Banyumas | mediasinarpagigroup.com – Sosok dan karya Ahmad Tohari telah terkategori sebagai bagian dari puncak-puncak estetika sastra Indonesia. Karya-karya sang maestro sastra asal Desa Tinggarjaya, Kecamatan Jatilawang, Kabupaten Banyumas ini memperoleh apresiasi luas baik di Indonesia maupun mancanegara.
Mengapresiasi hayat dan karya Ahmad Tohari, kolektif seni Banyumas mengangkat legenda hidup sastra Indonesia ini dalam Museum Virtual Ahmad Tohari. Museum ini nantinya dapat diakses melalui laman museumahmadtohari.id.
Di museum, pengunjung dapat melakukan virtual tour untuk mengenal hidup dan proses kreatif Ahmad Tohari yang akrab disapa AT. Pengunjung juga dapat mengetahui secara lengkap karya, prestasi dan apresiasi terkait AT.

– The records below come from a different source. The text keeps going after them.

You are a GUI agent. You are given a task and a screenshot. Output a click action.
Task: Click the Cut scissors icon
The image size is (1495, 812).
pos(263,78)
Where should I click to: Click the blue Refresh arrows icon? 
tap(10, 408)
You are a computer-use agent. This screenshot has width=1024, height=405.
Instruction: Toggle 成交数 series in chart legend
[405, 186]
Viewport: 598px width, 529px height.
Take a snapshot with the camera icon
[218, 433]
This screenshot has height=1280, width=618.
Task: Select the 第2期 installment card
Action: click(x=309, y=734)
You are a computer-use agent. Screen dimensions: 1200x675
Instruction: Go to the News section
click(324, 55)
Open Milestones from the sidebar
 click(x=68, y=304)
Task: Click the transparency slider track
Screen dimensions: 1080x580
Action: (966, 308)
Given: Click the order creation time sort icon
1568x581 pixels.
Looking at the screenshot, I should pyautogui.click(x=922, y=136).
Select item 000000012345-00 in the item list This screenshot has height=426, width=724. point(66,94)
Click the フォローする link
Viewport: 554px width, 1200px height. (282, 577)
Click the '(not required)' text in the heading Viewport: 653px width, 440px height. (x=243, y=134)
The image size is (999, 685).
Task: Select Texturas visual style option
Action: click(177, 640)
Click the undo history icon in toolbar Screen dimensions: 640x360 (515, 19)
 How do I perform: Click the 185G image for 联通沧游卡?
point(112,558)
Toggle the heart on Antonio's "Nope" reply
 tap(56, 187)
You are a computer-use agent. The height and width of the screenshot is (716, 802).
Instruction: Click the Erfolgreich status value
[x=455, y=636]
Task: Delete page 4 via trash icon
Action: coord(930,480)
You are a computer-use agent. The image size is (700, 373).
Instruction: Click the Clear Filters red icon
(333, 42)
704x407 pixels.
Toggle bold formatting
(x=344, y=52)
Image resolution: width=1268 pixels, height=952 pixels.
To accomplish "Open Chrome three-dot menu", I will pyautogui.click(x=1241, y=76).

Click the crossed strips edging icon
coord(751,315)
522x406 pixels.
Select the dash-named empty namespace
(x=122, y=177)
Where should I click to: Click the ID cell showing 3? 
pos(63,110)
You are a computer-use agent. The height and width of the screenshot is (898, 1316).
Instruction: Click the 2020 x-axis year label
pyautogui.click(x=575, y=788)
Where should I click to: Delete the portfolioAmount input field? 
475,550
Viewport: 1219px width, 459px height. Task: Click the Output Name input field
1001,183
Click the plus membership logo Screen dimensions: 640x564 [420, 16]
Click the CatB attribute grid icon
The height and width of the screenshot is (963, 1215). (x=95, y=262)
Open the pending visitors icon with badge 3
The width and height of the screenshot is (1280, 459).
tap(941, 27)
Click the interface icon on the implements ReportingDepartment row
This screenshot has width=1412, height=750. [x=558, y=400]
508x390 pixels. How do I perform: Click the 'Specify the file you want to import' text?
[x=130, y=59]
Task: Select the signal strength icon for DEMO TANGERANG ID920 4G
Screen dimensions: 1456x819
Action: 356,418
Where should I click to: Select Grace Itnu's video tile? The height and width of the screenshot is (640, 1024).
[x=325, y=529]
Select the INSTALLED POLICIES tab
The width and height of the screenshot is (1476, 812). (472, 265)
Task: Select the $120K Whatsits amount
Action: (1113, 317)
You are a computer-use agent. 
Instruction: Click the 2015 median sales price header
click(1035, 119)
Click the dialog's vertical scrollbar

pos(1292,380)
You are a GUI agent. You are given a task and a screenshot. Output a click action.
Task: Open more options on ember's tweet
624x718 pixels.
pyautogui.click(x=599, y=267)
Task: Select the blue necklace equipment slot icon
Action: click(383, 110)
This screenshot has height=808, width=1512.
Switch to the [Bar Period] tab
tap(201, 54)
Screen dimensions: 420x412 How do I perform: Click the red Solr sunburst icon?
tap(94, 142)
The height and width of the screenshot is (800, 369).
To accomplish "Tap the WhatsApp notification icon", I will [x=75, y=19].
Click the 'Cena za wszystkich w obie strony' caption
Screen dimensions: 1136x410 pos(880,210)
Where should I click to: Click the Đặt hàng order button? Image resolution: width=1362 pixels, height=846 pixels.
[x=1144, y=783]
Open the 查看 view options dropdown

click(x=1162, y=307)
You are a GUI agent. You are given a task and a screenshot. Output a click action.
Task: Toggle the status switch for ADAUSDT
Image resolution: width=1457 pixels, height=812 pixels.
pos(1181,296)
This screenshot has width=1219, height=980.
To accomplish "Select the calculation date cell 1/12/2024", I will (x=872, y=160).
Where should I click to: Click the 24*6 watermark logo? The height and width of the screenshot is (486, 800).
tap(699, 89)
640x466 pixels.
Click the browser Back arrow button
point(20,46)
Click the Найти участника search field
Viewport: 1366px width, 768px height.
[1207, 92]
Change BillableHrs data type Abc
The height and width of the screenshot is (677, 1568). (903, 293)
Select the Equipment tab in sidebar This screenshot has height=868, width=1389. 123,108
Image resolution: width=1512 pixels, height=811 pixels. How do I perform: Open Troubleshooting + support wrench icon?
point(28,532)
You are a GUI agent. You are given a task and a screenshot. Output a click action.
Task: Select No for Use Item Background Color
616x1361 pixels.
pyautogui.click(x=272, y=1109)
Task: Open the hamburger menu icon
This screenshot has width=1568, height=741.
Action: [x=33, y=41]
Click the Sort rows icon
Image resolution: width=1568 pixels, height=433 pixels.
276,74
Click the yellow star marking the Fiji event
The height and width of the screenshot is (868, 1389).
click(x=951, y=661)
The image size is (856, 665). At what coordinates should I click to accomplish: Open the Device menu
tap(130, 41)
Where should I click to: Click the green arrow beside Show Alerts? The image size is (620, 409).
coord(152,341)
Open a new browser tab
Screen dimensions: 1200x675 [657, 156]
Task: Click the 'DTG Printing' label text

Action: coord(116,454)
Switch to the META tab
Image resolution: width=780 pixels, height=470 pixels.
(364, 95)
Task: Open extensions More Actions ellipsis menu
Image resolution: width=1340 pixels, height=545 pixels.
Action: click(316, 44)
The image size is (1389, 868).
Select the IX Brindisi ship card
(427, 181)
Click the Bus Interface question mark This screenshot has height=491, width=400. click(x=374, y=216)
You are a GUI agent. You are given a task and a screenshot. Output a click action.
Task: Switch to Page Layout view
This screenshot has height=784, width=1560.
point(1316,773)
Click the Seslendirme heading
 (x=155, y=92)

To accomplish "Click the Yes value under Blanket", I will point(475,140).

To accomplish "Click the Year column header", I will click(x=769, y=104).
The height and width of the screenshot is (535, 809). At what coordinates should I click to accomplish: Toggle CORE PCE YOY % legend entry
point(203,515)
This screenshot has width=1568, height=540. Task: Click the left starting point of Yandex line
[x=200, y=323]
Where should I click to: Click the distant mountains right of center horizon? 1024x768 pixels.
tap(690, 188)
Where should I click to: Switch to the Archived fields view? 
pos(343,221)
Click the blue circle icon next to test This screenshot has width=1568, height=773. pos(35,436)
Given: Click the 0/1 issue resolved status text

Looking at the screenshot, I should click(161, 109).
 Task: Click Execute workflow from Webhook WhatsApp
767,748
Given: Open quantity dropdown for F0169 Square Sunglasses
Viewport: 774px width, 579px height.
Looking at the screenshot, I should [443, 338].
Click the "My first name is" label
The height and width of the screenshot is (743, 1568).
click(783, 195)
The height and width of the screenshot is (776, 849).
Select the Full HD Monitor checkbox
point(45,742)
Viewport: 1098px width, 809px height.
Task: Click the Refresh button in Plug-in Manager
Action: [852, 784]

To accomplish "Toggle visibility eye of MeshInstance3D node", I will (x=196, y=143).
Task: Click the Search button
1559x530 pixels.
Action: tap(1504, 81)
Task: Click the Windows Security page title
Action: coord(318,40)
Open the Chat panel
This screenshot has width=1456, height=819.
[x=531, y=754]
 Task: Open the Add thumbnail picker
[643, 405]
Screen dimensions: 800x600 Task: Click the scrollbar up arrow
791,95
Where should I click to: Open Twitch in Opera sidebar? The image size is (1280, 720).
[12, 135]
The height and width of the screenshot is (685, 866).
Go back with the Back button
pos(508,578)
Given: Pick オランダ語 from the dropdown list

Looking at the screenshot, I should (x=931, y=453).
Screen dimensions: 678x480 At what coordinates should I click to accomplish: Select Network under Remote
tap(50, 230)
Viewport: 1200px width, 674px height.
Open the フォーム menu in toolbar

“Kita mencoba mengumpulkan hayat dan karya pak Ahmad Tohari dalam satu ruang virtual yang namanya Museum Virtual Ahmad Tohari. Di Museum virtual akan ada cerita pengalaman hidup Ahmad Tohari dari masa kanak sampai usia senjakala saat ini,” kata Produser Museum Virtual Ahmad Tohari, Abdul Aziz Rasjid, Minggu (13/11/2022).
Dalam Museum Virtual ini akan tersaji juga arsip-arsip milik Ahmad Tohari berupa buku, surat-surat pribadi hingga karya tulisnya. Adapula piagam-piagam penghargaan yang ia terima sejak awal karir kepenulisan hingga saat ini. Termasuk pula karya alih wahana dari karya sastra ke film.
“Tujuan utamanya agar pengunjung museum dapat mengenal lebih dalam pak Tohari sebagai maestro sastra Indonesia terutama di bidang prosa,” ujarnya.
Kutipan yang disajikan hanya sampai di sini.